WHAT IS EXPECTED
In the data that follows, find the line with "Més informació (125, 927)"; transcribe it, every later line up to the one with "[بحث] (434, 78)", and that line as well, exactly and with no others.

THE INPUT
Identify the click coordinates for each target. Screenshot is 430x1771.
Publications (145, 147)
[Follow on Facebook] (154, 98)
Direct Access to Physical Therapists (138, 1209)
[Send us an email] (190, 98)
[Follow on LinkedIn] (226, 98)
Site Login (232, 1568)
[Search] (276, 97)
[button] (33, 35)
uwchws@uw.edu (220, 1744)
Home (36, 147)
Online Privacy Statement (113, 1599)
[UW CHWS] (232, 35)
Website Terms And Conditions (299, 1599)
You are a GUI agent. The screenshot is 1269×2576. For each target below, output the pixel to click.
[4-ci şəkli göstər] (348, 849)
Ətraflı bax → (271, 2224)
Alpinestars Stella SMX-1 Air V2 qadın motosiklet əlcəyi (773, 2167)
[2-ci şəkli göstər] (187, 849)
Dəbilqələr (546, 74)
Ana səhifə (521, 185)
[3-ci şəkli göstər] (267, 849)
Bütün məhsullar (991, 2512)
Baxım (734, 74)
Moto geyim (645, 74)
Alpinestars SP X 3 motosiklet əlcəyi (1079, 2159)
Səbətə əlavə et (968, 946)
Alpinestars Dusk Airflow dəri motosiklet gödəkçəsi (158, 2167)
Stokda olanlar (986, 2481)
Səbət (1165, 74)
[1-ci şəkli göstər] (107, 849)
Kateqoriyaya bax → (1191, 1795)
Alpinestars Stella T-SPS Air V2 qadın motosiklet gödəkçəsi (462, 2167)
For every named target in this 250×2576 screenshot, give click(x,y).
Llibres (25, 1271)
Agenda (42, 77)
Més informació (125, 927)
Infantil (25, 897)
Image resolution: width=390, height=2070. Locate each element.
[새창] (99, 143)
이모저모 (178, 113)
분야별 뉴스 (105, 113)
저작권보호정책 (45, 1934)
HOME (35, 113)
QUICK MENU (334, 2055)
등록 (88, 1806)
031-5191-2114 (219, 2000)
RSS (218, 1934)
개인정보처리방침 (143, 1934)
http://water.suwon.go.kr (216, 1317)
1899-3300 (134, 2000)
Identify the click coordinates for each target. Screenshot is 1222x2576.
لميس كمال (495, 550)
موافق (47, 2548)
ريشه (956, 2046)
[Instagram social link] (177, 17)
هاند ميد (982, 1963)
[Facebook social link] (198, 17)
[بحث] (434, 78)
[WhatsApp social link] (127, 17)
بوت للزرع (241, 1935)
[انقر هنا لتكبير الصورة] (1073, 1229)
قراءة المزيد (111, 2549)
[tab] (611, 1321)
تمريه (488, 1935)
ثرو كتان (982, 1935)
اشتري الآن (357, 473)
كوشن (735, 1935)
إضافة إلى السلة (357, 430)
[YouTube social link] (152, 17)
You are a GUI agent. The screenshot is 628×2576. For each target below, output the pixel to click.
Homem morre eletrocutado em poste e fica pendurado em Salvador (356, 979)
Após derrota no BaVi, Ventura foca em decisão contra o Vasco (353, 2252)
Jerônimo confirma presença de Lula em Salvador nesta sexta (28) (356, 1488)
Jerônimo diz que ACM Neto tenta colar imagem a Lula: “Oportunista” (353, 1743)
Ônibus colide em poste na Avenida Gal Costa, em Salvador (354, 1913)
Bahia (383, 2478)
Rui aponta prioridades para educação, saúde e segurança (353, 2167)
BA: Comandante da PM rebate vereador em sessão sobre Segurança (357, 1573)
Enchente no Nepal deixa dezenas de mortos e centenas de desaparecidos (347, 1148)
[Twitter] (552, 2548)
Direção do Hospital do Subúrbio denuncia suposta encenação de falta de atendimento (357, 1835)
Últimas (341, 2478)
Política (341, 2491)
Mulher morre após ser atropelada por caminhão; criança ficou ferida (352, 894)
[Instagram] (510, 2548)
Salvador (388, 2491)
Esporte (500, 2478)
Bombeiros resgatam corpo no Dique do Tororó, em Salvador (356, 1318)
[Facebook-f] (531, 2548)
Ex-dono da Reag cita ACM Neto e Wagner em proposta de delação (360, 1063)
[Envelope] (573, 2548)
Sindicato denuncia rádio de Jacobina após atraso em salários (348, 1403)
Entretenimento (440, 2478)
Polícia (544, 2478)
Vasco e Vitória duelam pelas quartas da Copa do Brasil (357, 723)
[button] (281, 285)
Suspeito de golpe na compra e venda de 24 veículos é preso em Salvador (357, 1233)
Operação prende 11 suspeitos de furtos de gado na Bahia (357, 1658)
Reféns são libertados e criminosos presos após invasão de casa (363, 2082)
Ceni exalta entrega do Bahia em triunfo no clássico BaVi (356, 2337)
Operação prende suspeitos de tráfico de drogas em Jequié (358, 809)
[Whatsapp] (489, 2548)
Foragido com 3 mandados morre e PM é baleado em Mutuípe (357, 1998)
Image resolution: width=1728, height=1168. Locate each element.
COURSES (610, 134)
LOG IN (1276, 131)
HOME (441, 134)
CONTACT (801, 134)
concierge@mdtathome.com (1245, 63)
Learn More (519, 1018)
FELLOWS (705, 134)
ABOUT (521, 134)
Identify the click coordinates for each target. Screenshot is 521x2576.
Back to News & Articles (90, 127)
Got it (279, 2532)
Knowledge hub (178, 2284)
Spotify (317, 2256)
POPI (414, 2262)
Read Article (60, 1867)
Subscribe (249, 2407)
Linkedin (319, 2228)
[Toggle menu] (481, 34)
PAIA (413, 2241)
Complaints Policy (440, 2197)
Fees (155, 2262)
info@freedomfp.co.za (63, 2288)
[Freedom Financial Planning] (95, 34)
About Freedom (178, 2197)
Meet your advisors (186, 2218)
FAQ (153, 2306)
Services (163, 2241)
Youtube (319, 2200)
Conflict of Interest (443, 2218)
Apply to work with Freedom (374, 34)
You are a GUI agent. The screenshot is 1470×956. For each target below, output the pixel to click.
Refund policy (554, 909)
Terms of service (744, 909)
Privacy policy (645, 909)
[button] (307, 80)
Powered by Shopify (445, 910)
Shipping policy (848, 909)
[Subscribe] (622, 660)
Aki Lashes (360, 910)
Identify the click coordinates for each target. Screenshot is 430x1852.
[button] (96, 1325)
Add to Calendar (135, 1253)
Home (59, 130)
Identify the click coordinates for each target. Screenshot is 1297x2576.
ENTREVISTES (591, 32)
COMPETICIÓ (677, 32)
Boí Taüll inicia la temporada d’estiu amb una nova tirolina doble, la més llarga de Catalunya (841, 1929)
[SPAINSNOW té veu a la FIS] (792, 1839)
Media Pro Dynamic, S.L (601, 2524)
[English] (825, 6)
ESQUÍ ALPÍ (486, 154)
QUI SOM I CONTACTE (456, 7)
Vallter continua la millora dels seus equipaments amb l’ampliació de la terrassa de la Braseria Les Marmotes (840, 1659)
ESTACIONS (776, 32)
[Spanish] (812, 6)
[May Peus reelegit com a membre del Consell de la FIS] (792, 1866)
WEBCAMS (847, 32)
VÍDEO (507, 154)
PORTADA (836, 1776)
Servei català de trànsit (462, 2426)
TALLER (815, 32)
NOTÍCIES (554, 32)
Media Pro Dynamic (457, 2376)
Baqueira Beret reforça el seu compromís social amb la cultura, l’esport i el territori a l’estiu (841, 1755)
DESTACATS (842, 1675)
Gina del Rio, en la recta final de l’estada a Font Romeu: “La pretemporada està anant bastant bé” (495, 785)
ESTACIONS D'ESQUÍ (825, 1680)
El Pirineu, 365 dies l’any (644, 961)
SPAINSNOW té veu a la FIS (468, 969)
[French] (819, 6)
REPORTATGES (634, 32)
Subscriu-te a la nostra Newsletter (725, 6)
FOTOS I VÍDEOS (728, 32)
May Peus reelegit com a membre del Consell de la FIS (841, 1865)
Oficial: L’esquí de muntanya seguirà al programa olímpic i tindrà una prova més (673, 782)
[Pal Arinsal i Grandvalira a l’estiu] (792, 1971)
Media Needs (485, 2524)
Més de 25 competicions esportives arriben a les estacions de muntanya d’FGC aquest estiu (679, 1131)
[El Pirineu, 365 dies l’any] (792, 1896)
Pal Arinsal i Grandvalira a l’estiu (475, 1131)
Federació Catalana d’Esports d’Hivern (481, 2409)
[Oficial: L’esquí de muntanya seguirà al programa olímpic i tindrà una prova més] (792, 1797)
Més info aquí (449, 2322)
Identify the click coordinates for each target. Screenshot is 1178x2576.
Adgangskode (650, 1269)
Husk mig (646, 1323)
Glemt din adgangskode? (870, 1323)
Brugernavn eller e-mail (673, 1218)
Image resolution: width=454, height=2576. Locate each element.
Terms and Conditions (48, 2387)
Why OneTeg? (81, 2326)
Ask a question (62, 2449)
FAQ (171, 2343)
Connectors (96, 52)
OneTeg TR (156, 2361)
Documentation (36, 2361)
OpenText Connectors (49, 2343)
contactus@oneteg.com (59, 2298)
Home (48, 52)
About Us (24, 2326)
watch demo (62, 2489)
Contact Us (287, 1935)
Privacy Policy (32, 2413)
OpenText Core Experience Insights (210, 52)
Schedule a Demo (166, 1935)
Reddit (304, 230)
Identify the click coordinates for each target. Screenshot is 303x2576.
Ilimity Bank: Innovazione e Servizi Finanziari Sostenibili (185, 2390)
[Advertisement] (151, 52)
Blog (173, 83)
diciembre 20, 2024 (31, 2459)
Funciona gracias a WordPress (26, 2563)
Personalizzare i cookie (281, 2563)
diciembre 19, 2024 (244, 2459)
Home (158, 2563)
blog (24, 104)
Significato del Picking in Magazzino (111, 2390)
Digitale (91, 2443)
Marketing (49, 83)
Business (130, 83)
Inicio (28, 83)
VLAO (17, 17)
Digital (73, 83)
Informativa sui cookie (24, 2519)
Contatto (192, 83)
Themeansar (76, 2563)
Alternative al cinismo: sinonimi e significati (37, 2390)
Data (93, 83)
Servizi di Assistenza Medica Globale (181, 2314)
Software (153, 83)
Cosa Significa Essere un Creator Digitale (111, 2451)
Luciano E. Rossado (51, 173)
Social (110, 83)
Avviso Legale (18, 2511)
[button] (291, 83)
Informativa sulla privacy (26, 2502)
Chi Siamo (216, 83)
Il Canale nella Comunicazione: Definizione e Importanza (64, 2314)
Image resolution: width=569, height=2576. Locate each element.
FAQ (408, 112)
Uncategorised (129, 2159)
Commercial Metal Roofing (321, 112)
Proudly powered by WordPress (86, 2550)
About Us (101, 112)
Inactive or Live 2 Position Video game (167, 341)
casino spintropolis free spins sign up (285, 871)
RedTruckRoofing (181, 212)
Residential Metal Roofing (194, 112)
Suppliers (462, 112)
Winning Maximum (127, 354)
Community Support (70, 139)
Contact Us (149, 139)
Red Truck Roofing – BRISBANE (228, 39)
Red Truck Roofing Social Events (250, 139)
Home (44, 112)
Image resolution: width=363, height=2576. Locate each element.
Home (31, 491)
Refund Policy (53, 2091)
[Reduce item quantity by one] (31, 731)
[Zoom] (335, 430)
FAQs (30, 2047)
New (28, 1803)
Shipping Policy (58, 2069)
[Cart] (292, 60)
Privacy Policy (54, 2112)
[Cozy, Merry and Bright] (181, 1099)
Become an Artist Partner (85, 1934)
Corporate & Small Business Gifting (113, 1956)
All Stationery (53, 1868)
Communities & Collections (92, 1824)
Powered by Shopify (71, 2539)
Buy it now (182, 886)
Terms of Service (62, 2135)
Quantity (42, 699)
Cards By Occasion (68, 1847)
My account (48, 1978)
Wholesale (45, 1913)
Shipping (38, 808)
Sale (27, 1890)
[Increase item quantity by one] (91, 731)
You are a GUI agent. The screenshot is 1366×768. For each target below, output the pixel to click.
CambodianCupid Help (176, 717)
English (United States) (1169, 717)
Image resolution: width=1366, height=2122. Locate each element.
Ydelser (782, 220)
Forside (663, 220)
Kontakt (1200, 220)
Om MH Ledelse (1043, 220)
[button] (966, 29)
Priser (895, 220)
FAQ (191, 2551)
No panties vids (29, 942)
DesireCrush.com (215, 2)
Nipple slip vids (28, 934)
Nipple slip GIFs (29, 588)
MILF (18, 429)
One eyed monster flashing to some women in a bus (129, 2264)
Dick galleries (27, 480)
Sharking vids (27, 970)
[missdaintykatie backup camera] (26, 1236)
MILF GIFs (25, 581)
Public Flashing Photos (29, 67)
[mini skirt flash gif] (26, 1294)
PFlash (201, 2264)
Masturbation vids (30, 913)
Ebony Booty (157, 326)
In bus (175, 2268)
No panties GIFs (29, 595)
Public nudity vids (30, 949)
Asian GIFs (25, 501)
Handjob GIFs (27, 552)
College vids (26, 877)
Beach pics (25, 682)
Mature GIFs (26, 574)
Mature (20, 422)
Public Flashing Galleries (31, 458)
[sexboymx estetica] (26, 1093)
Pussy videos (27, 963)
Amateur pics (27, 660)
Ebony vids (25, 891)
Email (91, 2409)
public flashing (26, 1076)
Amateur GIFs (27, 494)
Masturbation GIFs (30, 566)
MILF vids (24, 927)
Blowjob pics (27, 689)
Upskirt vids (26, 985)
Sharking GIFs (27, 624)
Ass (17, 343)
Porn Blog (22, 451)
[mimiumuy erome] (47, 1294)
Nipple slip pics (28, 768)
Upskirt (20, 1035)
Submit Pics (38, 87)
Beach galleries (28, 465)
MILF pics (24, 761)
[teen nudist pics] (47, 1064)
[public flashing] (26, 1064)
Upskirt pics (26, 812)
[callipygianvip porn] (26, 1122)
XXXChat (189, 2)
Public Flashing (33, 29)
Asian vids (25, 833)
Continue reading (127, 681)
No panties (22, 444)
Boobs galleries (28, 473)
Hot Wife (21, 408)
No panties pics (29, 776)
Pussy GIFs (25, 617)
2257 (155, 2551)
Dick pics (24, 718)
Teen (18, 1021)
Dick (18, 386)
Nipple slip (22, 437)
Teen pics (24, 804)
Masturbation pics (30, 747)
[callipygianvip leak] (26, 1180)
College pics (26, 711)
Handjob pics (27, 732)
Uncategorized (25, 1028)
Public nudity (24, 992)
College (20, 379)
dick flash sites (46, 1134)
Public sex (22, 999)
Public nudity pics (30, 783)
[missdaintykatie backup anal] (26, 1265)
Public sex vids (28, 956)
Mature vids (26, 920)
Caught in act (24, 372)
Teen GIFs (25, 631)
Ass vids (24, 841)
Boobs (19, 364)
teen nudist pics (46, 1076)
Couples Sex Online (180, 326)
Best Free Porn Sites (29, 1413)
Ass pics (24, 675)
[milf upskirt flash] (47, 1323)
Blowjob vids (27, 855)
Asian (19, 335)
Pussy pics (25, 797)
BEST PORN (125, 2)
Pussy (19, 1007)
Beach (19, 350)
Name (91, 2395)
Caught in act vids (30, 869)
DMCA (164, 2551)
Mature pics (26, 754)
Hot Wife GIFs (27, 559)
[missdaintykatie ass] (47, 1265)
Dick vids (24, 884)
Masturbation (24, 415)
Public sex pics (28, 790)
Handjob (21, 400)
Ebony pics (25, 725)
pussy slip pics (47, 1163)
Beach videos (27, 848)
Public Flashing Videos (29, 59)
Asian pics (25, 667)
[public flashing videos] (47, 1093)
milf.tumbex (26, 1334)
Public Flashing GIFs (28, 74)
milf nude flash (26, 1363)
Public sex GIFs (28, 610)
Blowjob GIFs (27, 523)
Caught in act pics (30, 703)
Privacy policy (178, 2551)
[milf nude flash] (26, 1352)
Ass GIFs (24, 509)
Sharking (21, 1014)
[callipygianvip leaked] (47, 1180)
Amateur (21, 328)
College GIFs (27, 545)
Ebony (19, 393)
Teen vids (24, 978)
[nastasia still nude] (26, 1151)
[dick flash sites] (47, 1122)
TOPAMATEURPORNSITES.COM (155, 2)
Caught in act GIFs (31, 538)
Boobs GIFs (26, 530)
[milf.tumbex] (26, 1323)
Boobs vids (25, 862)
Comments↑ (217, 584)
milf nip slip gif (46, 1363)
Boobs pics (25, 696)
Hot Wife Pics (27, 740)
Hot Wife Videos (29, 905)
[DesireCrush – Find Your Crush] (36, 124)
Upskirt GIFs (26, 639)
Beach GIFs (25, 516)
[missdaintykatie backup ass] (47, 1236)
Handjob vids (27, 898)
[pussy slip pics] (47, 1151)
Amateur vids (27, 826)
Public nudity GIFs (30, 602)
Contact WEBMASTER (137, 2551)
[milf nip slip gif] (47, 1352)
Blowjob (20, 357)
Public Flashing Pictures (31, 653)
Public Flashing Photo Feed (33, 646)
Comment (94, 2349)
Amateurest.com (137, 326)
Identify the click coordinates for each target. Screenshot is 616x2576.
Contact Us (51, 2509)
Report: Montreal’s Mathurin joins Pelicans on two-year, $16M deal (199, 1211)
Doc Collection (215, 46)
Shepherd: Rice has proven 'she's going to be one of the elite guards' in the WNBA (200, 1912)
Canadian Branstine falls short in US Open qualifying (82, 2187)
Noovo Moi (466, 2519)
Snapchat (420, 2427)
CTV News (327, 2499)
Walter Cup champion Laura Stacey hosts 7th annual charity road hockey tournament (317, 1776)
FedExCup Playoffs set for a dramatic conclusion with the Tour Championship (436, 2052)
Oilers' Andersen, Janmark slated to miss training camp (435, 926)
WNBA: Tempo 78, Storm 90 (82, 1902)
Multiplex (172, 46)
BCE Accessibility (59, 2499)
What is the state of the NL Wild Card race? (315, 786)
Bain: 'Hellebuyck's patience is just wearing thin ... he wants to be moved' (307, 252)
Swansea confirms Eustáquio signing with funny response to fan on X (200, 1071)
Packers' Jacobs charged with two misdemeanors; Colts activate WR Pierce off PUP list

ANSWER BELOW
Més informació (125, 927)
Infantil (25, 897)
Image resolution: width=390, height=2070. Locate each element.
[새창] (99, 143)
이모저모 (178, 113)
분야별 뉴스 (105, 113)
저작권보호정책 (45, 1934)
HOME (35, 113)
QUICK MENU (334, 2055)
등록 (88, 1806)
031-5191-2114 (219, 2000)
RSS (218, 1934)
개인정보처리방침 (143, 1934)
http://water.suwon.go.kr (216, 1317)
1899-3300 (134, 2000)
Identify the click coordinates for each target. Screenshot is 1222x2576.
لميس كمال (495, 550)
موافق (47, 2548)
ريشه (956, 2046)
[Instagram social link] (177, 17)
هاند ميد (982, 1963)
[Facebook social link] (198, 17)
[بحث] (434, 78)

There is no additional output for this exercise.